Before we examine the ways in which Botox can psychologically alter our lives, let us first take a look at how this magical Botox scientifically operates in our bodies.
Botulinum toxin is administered by diluting the powder in saline and injecting it directly into neuromuscular tissue. Once injected, the toxin works to inhibit the signal pathway from the nerve cells to the muscles, essentially leaving the muscles without instructions from the brain to contract and thus, total paralysis. In order for muscles to contract normally, nerves release the neurotransmitter and chemical messenger, acetylcholine, at the neuromuscular junction, where nerve endings meet muscle cells. The acetylcholine binds to receptors on the muscle cells, generating a post-synaptic potential that will cause the muscle cells to contract or shorten. However, with Botox, the release of acetylcholine is inhibited, preventing the contraction of the muscle cells. Because there is a reduction in muscle contraction, the muscles become more flexible and—voilá—bye, bye wrinkles!
While the success of Botox is due to its neuroscientific ability to eliminate wrinkles, contemporary scientific research suggests that its capabilities extend far deeper. In a forthcoming study in the Journal of Psychiatric Research conducted by Eric Finzi, a cosmetic dermatologist, and Norman Rosenthal, a professor of psychiatry at Georgetown Medical School, it has been suggested that Botox can treat depression by paralyzing key facial muscles and thus preventing patients from frowning. Finzi and Rosenthal randomly assigned 74 patients with major depression to receive either Botox or saline injections in their forehead muscles (because the contraction of these muscles completely prevents frowning). After six weeks, 52% of patients who received Botox showed relief from depression, compared to the 15% who received the saline placebo. Other studies have also corroborated this evidence, and as a result, our preexisting ideas about not only Botox, but also the nature of emotion have turned inside out.

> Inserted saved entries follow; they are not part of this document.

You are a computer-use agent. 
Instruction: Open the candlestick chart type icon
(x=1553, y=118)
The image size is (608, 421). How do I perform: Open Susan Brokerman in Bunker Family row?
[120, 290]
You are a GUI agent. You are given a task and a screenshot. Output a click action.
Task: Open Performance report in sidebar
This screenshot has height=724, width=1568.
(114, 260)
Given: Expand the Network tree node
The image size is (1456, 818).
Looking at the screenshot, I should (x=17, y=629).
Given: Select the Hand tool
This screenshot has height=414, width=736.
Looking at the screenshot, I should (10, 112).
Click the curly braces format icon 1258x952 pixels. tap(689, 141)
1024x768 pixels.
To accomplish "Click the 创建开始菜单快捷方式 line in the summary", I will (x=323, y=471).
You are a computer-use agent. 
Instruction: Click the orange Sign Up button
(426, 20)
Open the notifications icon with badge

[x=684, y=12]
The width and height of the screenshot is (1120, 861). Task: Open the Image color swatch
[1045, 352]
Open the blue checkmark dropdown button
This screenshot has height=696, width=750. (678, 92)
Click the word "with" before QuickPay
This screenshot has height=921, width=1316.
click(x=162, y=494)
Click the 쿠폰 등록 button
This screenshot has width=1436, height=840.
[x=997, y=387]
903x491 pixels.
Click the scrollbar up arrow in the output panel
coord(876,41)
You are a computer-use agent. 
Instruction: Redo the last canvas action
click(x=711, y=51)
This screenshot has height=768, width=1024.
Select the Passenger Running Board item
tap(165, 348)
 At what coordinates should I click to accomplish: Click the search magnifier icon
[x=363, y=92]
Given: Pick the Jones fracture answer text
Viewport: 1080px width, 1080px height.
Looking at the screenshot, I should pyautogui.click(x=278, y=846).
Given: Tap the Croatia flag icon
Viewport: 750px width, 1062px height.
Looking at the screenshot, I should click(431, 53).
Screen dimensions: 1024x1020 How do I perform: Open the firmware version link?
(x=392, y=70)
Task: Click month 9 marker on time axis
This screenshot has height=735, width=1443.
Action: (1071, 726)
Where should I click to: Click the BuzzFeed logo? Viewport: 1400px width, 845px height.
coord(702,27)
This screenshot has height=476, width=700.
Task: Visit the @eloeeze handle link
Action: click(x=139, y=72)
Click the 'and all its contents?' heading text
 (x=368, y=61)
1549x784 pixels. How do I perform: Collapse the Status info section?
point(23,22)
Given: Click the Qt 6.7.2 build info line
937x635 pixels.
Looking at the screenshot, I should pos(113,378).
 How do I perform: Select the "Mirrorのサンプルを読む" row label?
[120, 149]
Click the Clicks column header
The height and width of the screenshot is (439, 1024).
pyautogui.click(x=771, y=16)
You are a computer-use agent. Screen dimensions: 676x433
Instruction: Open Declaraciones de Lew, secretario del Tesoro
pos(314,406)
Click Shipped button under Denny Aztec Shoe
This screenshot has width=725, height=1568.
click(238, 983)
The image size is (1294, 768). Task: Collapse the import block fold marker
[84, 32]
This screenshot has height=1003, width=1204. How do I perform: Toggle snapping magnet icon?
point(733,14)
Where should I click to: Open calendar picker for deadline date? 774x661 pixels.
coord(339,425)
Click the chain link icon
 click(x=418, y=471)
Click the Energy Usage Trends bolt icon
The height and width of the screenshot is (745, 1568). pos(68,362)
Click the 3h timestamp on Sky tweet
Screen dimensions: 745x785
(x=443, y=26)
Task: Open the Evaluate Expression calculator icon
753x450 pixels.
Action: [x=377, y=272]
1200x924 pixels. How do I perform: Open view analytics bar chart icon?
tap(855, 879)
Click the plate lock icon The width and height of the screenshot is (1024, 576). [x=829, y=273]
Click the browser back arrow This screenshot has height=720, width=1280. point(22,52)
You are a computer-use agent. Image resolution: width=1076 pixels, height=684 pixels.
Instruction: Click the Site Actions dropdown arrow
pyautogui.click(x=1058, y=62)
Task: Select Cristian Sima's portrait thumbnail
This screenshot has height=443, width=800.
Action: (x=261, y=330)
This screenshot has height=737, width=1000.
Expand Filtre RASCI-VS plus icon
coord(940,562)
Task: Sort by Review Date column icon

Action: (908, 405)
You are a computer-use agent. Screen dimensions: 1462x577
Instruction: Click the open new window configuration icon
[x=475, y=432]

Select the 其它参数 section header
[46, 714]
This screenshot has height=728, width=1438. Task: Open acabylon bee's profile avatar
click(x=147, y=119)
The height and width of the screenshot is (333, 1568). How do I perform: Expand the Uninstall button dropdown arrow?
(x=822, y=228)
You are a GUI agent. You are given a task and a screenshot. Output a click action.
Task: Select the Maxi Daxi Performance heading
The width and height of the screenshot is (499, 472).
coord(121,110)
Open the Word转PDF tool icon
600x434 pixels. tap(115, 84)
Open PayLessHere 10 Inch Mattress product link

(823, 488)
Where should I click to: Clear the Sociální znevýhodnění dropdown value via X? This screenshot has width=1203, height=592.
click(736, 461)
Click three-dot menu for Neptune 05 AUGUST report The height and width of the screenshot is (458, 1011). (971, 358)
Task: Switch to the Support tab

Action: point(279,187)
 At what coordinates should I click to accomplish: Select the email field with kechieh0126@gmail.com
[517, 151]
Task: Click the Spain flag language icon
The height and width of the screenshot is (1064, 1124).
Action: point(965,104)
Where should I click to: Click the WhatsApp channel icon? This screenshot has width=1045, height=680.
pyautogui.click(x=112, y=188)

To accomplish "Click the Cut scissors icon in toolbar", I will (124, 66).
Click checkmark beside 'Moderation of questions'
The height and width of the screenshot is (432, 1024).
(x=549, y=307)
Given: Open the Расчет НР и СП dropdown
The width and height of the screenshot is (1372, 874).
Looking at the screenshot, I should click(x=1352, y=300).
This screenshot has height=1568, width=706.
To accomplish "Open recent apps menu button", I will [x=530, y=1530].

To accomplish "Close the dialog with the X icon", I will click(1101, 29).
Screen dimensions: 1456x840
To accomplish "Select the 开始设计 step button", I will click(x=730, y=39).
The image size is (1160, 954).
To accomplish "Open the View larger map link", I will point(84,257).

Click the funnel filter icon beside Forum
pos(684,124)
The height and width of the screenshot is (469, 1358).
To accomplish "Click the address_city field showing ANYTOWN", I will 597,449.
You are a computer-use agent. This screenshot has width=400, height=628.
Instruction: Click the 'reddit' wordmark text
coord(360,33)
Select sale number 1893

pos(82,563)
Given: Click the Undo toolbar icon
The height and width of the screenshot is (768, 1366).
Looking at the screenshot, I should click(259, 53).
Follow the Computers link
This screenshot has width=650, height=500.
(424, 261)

This “facial feedback” seems unnatural, yet the Botox studies suggest “a circuit between the brain and the muscles of facial expression in which the brain monitors the emotional valence of the face and responds by generating the appropriate feeling.” In other words, by changing our expression we change our mood—an “‘outside-in’ somatic therapy” as Friedman calls it. Because of this new understanding of Botox, we have the potential to entirely alter the way we approach and treat depression. And while it remains unclear whether Botox could serve as a beneficial antidepressant, the possibility for this use raises the question of whether cosmetic surgery should be administered as a widespread prescription for depression and other medical diagnoses in the future.
The origins of the facial feedback system proposed by Finzi and Rosenthal can be traced back to the 19th century hypothesis of scholars James and Lange, who argued that by producing a response that is characteristic of a particular emotion, you experience that emotion. Since then, many alternate theories about emotion have been proposed, but substantial research still exists corroborating James and Lange’s original ideas. Other cosmetic studies have also been conducted to determine the psychological and emotional implications of Botox.
For many, Botox will not be the answer to their problems, mainly because there is still not enough evidence to legitimize its use as a “medication.” And after all, it is cosmetic surgery, a topic of ongoing ethical debates. But if there is anything we should gain from this, it is that turning your frown upside down (naturally, not surgically) can scientifically transform your bad days into good days—at least for a little while.